- [The exercise] Count how many lines in the records below contain the word "Click". Reply with the number only.
===== Provided records
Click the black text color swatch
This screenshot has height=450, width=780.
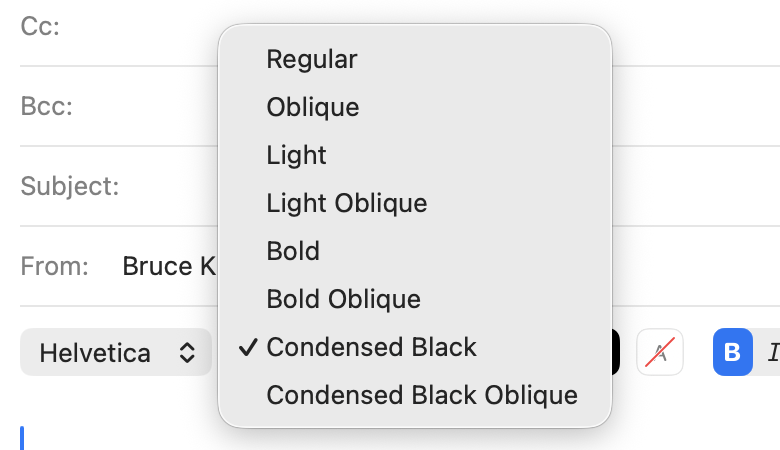point(616,352)
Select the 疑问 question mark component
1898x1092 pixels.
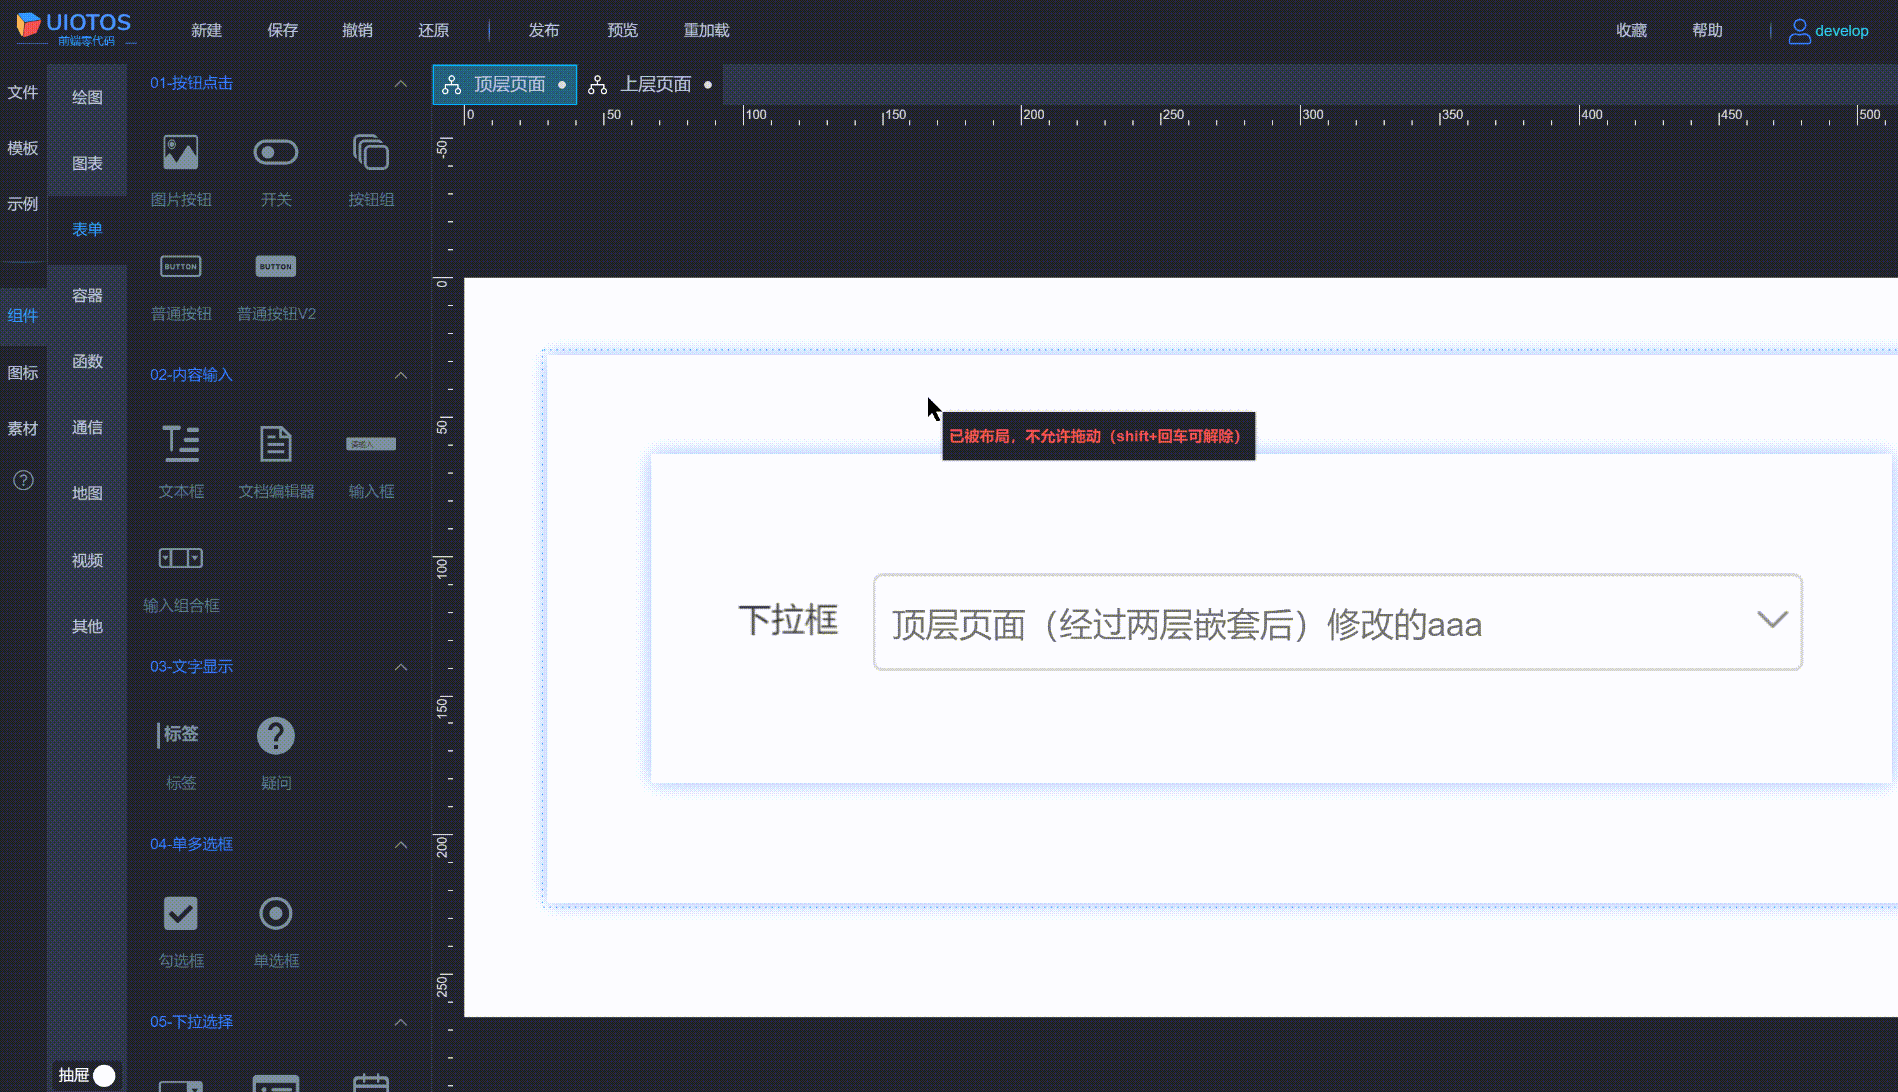276,736
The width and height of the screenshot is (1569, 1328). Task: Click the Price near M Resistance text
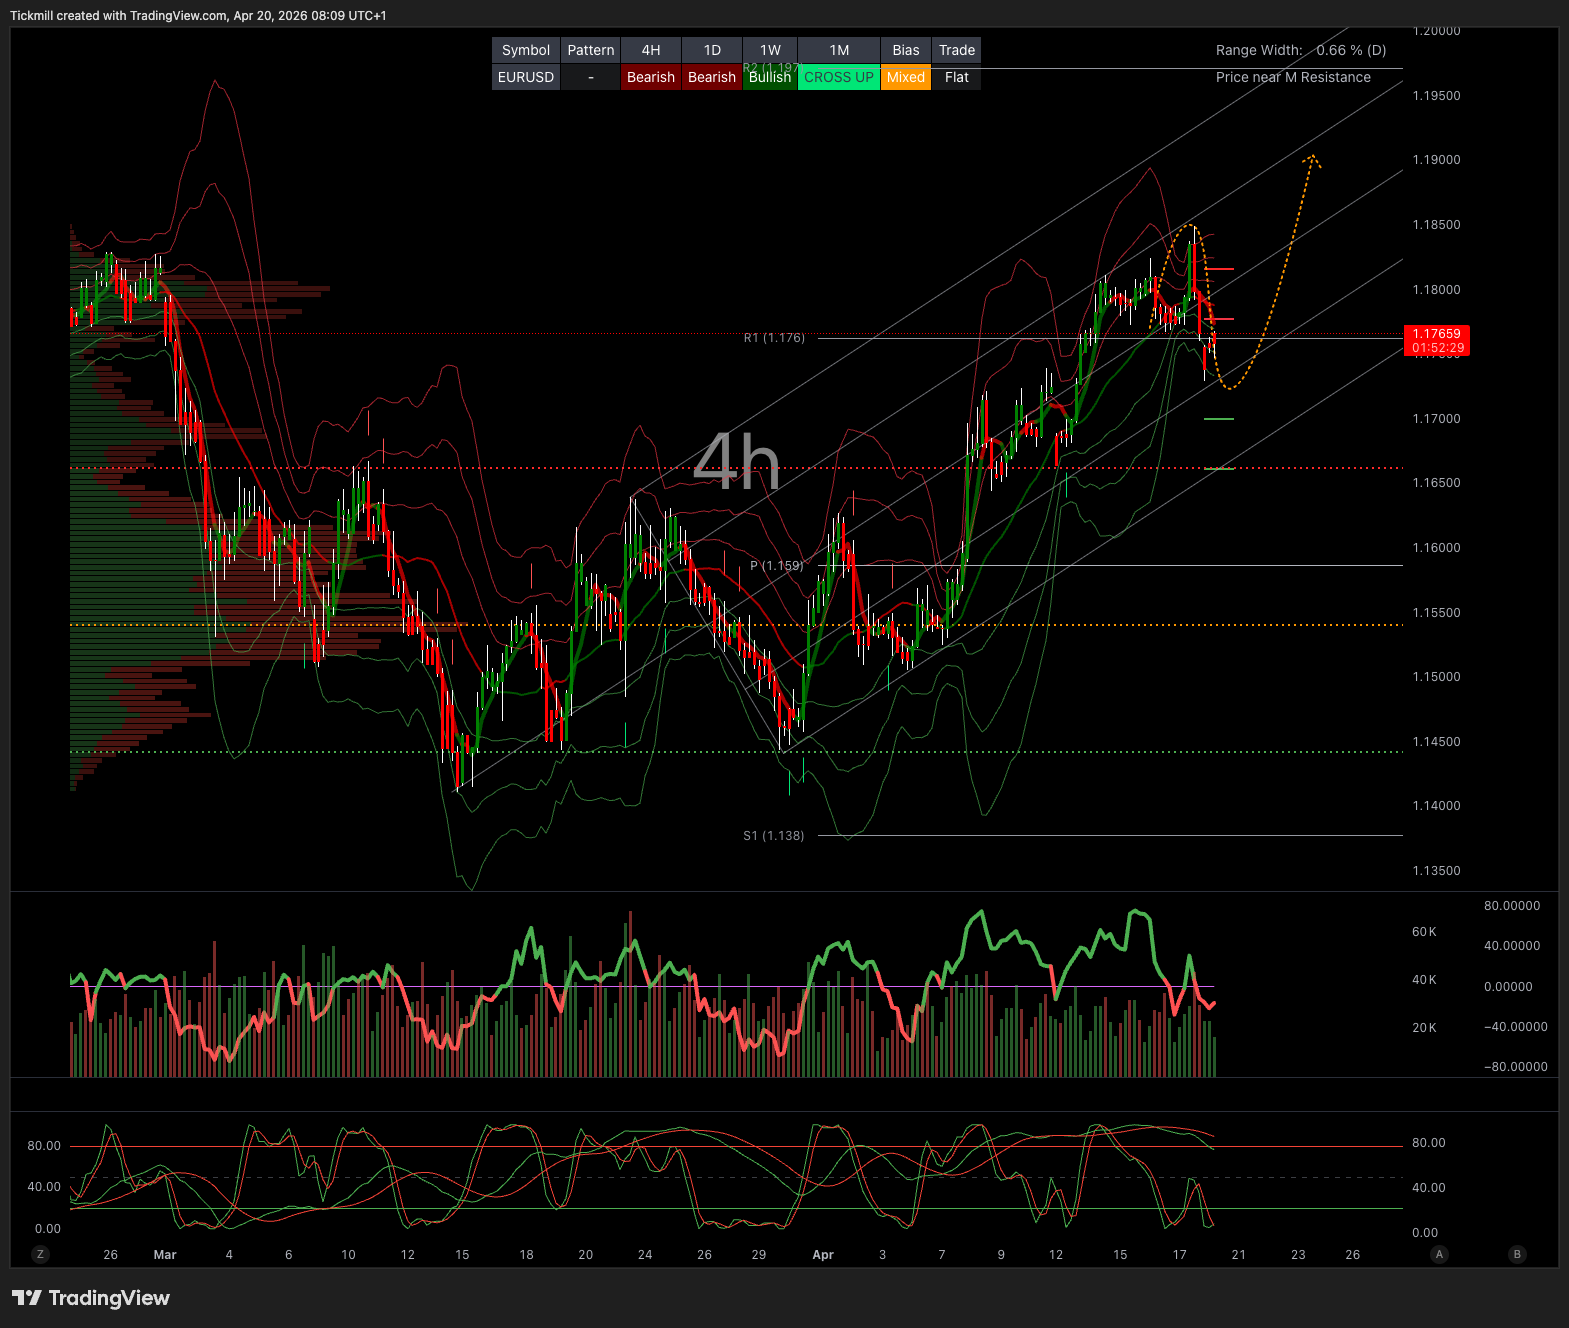[x=1293, y=77]
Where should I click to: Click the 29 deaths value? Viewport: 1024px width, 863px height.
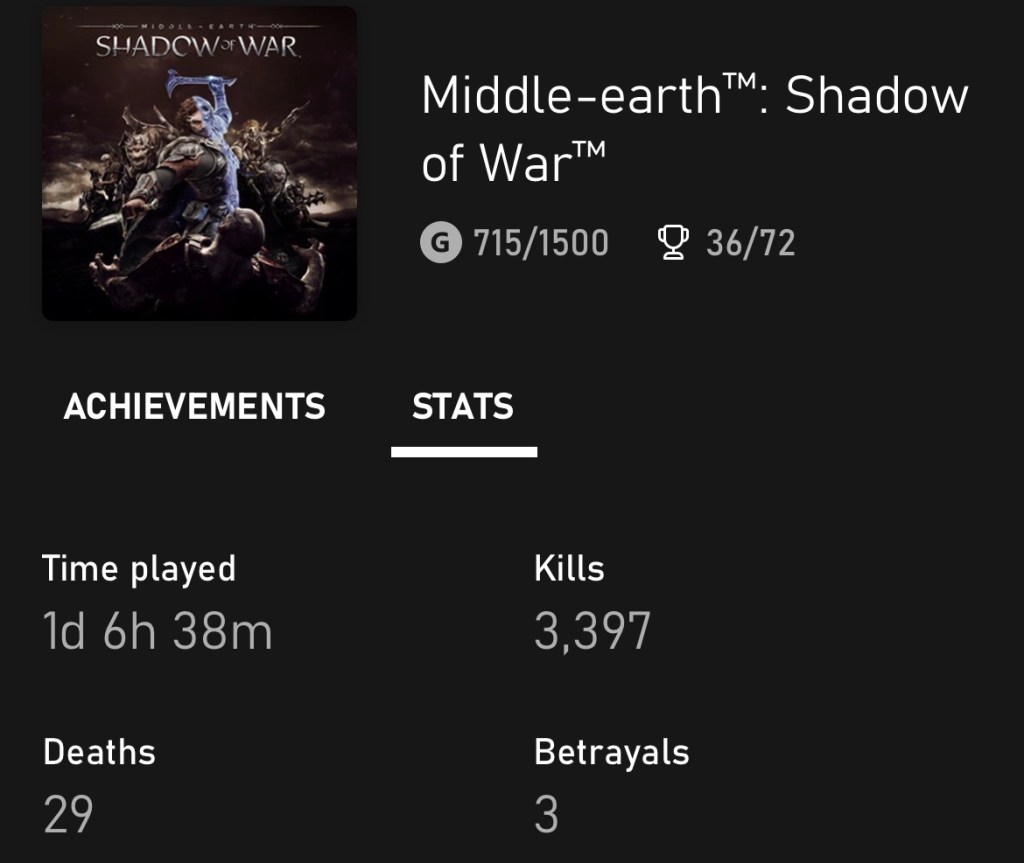pos(68,815)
==========
- [Answer to the exercise] 3